5. Therefore, according to Article 414 and
Article 386, paragraph (1), item (iii) of the Code of Criminal Procedure, the
decision has been rendered in the form of the main text by the unanimous
consent of the Justices, with the exception that there is a dissenting opinion
by Justice OTANI Takehiko.
The dissenting opinion by Justice OTANI Takehiko
is as follows.
I disagree with the conclusion of the majority
opinion and consider that the accused of this case is guilty of accessoryship
to the crime of infringement of the right of public transmission, which is a
type of copyright. Therefore, I hereby express my dissenting opinion.
1. The facts of the case are indicated in detail
in Section 1 of the majority opinion. The characteristic aspect of the act of
providing a file-sharing software program called Winny, due to which the
accused is charged for aiding the principals' commission of copyright
infringement, is that the software program itself is technically useful in that
it makes it possible to perform the exchange of a variety of data efficiently
while maintaining secrecy of communications, and at the same time, because of
its efficiency and its anonymity function in particular, it is also likely to
infringe copyrights, which is a legal interest, depending on how it is used
(these features are two sides of the same coin), and that the software program
is provided to many and unspecified persons, with no limit to the scope of
persons to whom it is provided.
A question arises as to whether or not the act
of providing this kind of software program is punishable as an act of aiding by
facilitating or encouraging the principal's act of infringing copyright (right
of public transmission) by unlawfully uploading files through infringing use of
the software program.

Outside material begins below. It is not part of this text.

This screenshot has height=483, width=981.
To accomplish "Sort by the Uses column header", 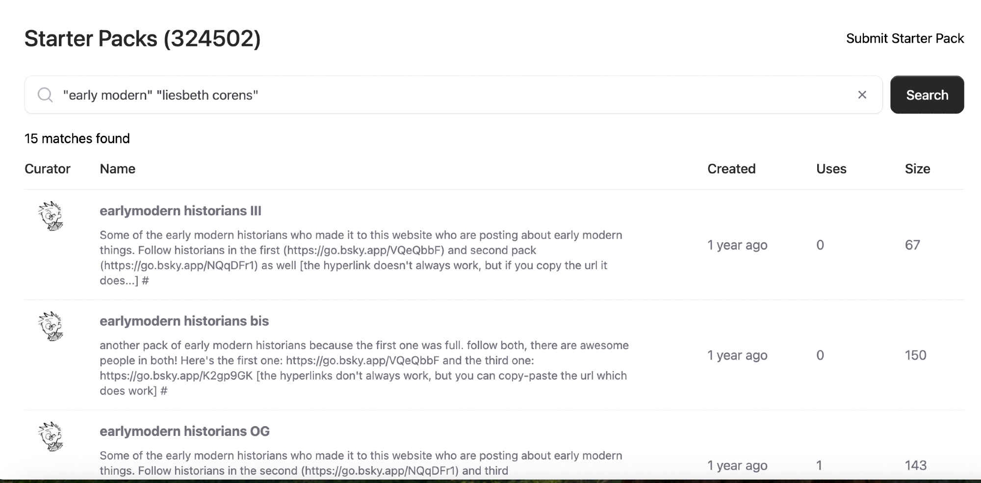I will point(831,169).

In order to punish the act of providing as accessoryship,
it is not sufficient that the act of providing entails a general or abstract
possibility of copyright infringement, but punishability as accessoryship may
be acknowledged only if the act of providing is performed in the situation
where there is a specific and higher level of probability that the principal
will use the software program in an infringing manner. On this point, my view
and understanding are basically the same as those of the majority opinion.

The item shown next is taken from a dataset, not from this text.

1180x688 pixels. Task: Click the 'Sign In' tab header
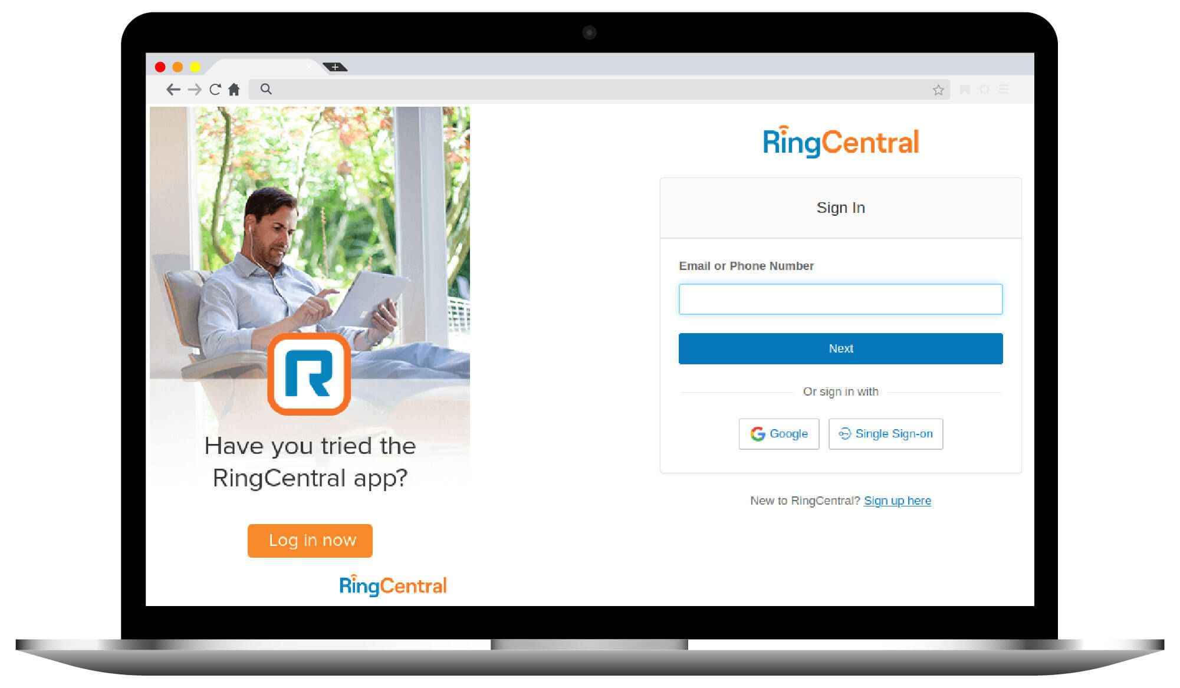point(841,207)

2. More specifically, the act of providing Winny
does not itself involve any risk of infringement of legal interest as long as
it is used for a legal purpose, but if the usefulness of Winny is abused and it
is used in an infringing manner, the act of providing it takes on the realistic
risk of infringement of legal interest and becomes illegal (in this sense, this
act can be deemed to be a value-neutral act). Whether or not the act of
providing a software program involves any risk of infringement of legal
interest depends on the specific purpose of use or manner of use, that is, for
what purpose and for what subject users will use the software program. A mere
possibility of infringing use cannot be recognized as such risk, and only in
the case where there is a specific and higher level of probability that users
will use the software program not legally but in an infringing manner, the act
of providing itself takes on the realistic risk of infringement of legal
interest and it is deemed to be illegal and punishable.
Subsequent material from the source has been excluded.